What makes American lives more important may I ask?


I would love to hear that answer myself as well.

As I said about Canada I'm sure the US is fairly similiar now that the Government is introducing Universal Health Care. The majority of homeless in Canada and probably the US are homeless by choice. Doesn't the US have a good welfare system? What about low income housing? Drug rehab programs? I don't know that much about the US's social services so I can't say for sure.

But Thailand and many other countries have virtually no social services. Those living in the slums are legitimatly poor they don't have a Government helping them. Many of the people I met work all day for less then a dollar.

So what makes an American any more valuable then a poor starving person in Uganda for example? Now Kasz used perhaps the best example he could "Somalia". However even Somalia is beginning to turn around the Government is gaining more control and ten years from now for all we know it could be a self sufficient democracy.

Also how did this convo go from humanitarian missions to aid. Unlike just dropping a pile of rice into a country humanitarian mission usually lasts months to years. My aid team and most of the ones I know go out and teach farming skills, english and reading and writing and how to purify water for drinking. Most of the teams send kids to schools and educate them so that they can make better lives for themselves.

Somalia is a bad example because to my knowledge no sane organisation is sending teams, the last one I heard of got kidnapped. You can't really use a country with no teams as a good example of not needing humanitarian teams.

Many aid organisations like World Vision and YWAM train the locals and in turn bring them out of poverty. I watched a documentary about it happening in Thailand right before I left, so I could get to know the country a bit better. Their was a hill tribe with lots of land but they had no knowledge of farming and the hilltribe was brutally poor. A Canadian realized that this hilltribe was suffering so he went in and taught the tribe how to grow coffee beans. He threw his money behind starting of their first crop. He then helped the tribe by hooking them up with a coffee importer here in Canada. Now the tribe is thriving they are exporting coffee at amazing rates and the man who helped them is doing it all non-profit so almost all of the income goes straight to the tribe. Now they have those cat like animals eating the beans and shitting them out and the tribe is making insaine amounts of money. The kids are now in schools and the outcome for the tribe that was almost starving to death is now one of the wealthiest in Thailand.

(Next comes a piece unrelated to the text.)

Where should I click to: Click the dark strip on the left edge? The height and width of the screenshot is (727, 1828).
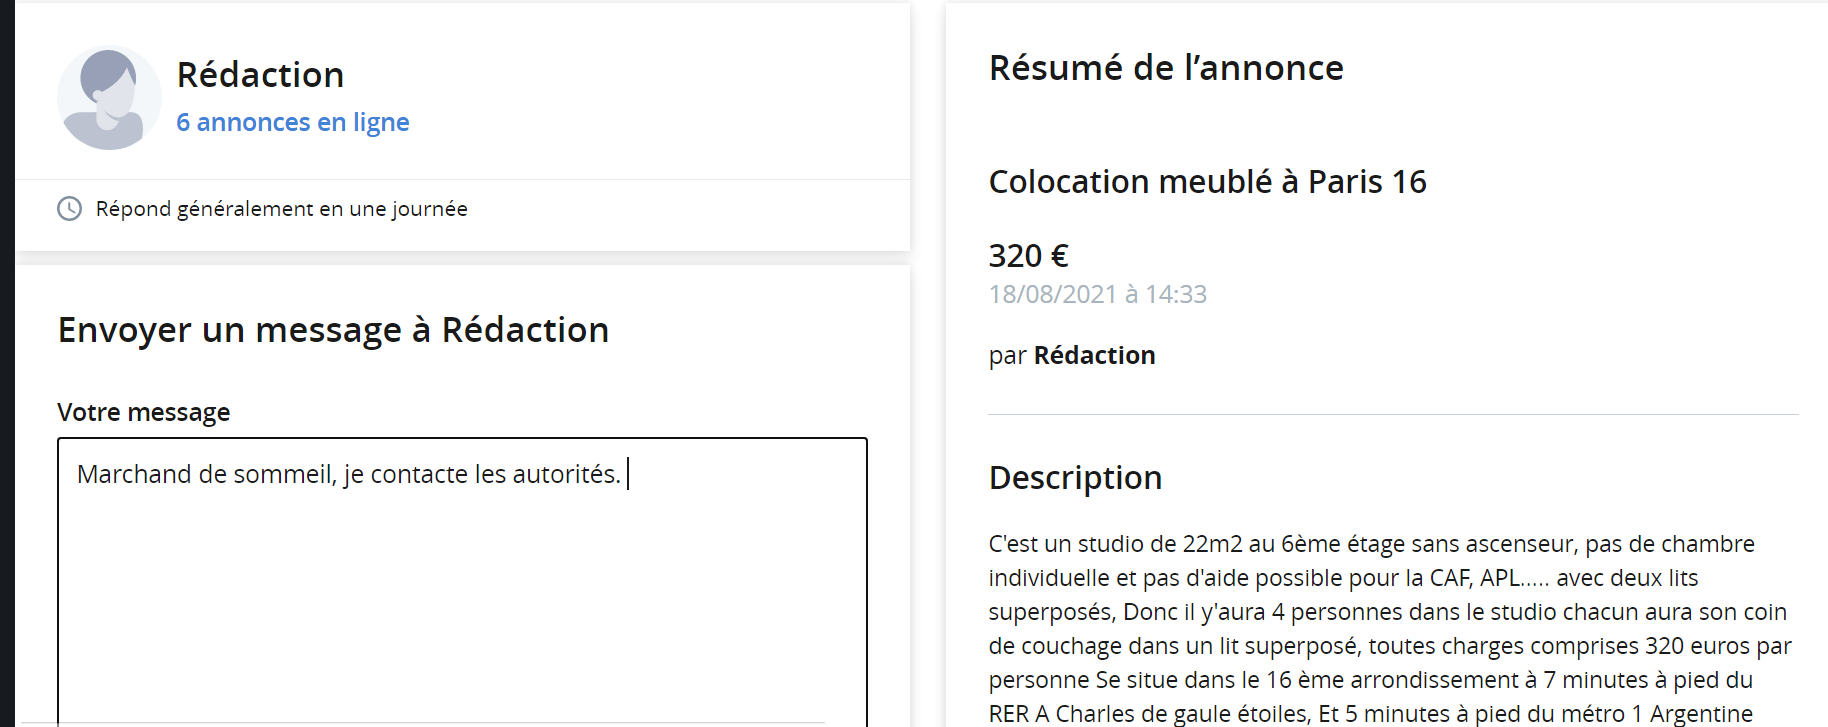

Now I don't know if that man was Christian or not the documentary didn't say. But when someone cares and trains the people in a humanitarian mission they can change the lives of hundreds, thousands even millions. Now that guy did not do it with donations he used his own money and went in himself to help the people.

 

In almost every country on earth their are resources that the people if properly educated can use to generate income. Even in countries like Afghanistan one of the poorest countries on earth. Afghanistan is sitting on huge mineral deposits and if/when the war is over the people could be trained to mine those minerals and lift them out of poverty. Or crops the country is desperatly in need of food, all it will take is to teach the farmers to stop growing Opium (Which is very difficult) and to grow food and whoola.

Even in Africa their are several countries that could produce massive amounts of food, but the people are often uneducated and not capable of farming the land themselves. But if humanitarian teams teach them they could become self sufficient!

Unlike blindly dropping aid dollars into helping a humanitarian mission lets you help people hands on and see where your dollar is going.